Acompanharam o voto do relator, outros seis ministros: Edson Fachin, Luís Roberto Barroso, Cármen Lúcia, Flávio Dino, Alexandre de Moraes e Luiz Fux. Os votos derrotados são dos ministros Gilmar Mendes, Dias Toffoli, André Mendonça e Nunes Marques.
O autolicenciamento foi proposto pelo governador Eduardo Leite em 2019, aprovada pela Assembleia Legislativa no mesmo ano e implementada pelo governo do Estado em 2022.
Ação andou após tragédia climática no RS
A ação é de autoria da Procuradoria-Geral da República (PGR) que, desde 2020, aponta que a legislação gaúcha descumpre a Constituição e gera riscos ao meio ambiente. Desde 2021, o processo estava pronto para ser julgado.
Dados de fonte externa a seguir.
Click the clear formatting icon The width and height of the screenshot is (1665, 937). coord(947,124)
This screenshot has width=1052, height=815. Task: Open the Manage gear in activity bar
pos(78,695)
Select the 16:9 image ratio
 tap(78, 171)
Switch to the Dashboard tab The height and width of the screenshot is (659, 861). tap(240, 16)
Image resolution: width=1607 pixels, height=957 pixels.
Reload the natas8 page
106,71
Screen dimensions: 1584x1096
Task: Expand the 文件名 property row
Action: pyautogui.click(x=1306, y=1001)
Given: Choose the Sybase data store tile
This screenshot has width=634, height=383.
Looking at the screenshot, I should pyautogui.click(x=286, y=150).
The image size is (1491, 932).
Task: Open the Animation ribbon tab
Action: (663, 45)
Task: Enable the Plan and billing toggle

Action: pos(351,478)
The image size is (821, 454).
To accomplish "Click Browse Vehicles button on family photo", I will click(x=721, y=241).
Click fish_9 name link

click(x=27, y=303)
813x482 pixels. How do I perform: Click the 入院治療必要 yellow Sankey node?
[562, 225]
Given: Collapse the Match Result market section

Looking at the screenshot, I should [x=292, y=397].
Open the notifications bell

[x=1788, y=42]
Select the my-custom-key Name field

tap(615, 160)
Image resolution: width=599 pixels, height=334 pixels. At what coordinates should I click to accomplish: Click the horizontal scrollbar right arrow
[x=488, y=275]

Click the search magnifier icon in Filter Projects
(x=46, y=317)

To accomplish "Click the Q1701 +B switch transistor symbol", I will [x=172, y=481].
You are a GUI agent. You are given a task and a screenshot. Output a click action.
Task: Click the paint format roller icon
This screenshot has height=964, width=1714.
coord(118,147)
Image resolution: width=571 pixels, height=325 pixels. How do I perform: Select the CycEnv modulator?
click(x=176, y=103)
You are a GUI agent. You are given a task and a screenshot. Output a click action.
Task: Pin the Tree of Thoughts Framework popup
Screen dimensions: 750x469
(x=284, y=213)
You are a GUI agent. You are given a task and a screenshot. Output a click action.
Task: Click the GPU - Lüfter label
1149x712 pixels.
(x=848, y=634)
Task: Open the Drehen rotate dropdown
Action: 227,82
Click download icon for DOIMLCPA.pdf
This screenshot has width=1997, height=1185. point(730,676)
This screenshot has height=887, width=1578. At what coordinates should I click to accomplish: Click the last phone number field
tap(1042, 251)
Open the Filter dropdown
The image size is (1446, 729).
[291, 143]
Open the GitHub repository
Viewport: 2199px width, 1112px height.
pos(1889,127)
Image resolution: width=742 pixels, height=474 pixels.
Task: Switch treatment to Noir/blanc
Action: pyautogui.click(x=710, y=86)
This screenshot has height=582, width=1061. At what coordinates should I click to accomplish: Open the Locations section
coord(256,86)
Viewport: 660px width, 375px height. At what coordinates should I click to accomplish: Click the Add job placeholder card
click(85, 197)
Depois de o Rio Grande do Sul enfrentar, em 2024, a sua maior catástrofe socioambiental, com as enchentes de maio, o relator do caso no STF proferiu, em agosto, o seu voto no sentido de limitar o uso do autolicenciamento. O julgamento chega ao fim mais de quatro anos depois de a ação ser proposta.
"Ressalto, novamente, que o licenciamento ambiental não configura mera burocracia, 'mas um dos processos preventivos mais importantes em tema de proteção ao meio ambiente'. Se é a partir desse instrumento que a istração Pública exerce o poder de polícia de forma preventiva em matéria ambiental, não pode o ente federado estabelecer rito que confira proteção insuficiente ao meio ambiente", diz trecho do voto de Zanin.
Procurado, o governo do Estado emitiu uma nota assinada pela Procuradoria-Geral do Estado (PGE), dizendo que "aguarda a publicação do acórdão e avaliará eventual medida jurídica a ser adotada".
O que é o autolicenciamento
A proposta de autolicenciamento foi inserida pelo governo no regramento estadual, em 2019, no processo de alteração do Código Estadual de Meio Ambiente.
No sistema tradicional, a emissão da licença ambiental depende de análise e aprovação de técnicos do órgão de meio ambiente — no Rio Grande do Sul, a Fepam. No modelo de autolicenciamento, o empreendedor envia os documentos exigidos pelo sistema online, se compromete a respeitar as regras ambientais e a permissão é emitida pela internet.
Tecnicamente chamado de Licença por Adesão e Compromisso (LAC), o autolicenciamento é aplicado pela Sema para 49 atividades produtivas — das quais 31 são de médio e alto potencial poluidor.
O autolicenciamento ambiental é criticado por ambientalistas — eles alegam que o mecanismo impõe riscos de danos à natureza e insegurança jurídica — e defendido por setores empresariais — estes apontam que o mecanismo reduz a burocracia e agiliza a abertura de empresas.